Self-proclaimed tree hugger Martha Orton said she’s had an interest in learning about trees and forest health since her son told her, while on a reforestation trip to India, that “trees all look different when you know their names.”
A retired social worker, Orton enrolled in the Charlottesville Area Tree Stewards’ 14-week training class in 2011. The Tuesday morning courses are taught by local and regional tree experts, including Piedmont Virginia Community College instructors and Virginia Department of Forestry officials. Students listen to lectures, bring in tree branches and leaves to identify, participate in interactive discussions, and take three-day trips to nearby forests.
The classes, which offer extensive identification knowledge and instruction on how to plant, prune, and care for trees, have grown increasingly popular since the group formed in 2008. This year’s training season begins Tuesday, February 19.

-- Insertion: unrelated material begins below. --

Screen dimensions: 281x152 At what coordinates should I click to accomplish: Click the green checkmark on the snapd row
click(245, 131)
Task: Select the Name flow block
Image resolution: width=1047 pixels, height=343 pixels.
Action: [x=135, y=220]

Orton said she signed up to become a tree steward because, as a longtime nature lover and the daughter of a farmer, she wanted to feel more in tune with the forests she spent so much time in.

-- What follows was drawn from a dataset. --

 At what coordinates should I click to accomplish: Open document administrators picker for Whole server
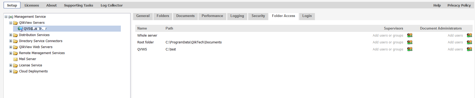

“My father’s always been very good at that. He knew tree names just like he knew family members,” Orton said. “I always felt ignorant when going out in the woods, and wanted the enjoyment of being able to understand the trees better when I went hiking.”

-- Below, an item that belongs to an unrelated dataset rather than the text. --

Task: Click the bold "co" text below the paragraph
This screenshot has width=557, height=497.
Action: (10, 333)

After completing the training class at a cost of $85, CATS members can participate in hands-on projects like workdays at Montpelier and Monticello’s Kemper Park.
A lot of members join for the educational aspect, said CATS president Phil Stokes. But he said the ultimate goal of the group, which is working on acquiring nonprofit status, is to diversify the trees in Virginia by spreading awareness of the value of trees, and getting their own hands dirty.
Stokes said the tree stewards have planted upwards of 50 native shrubs at the Ivy Creek Natural Center alone, rejuvenating an area that had once been decimated by invasive species with greenery that attracts insects and wildlife.
“The forest is in trouble,” Stokes said. “If it’s not fires it’s deer or invasive plants, and it’s something we need more community involvement to maintain.”
With a $2,500 grant from the BAMA Works Dave Matthews Band Fund, CATS members are giving homeowners vouchers to cover half the cost of new trees to plant. And with their volunteer hours and newfound knowledge of what trees need in order to thrive, they’re helping rookie planters get started and improve the city’s canopy—and helping others avoid their “tree planting pet peeves,” like when well-intentioned homeowners buy potted trees with destroyed root systems, or when uneducated landscapers pile so much mulch around a sapling that it can’t hydrate properly.
This year’s CATS training course begins next month. A handful of students are signed up, but Stokes said they need a full classroom of 15-20 in order to bring in speakers.
Orton said she’s planning to enroll again, especially because they’re free for current members. “The classes are just so interesting and enriching,” she said. “I don’t have to do it all over again, but I’m going to anyway.”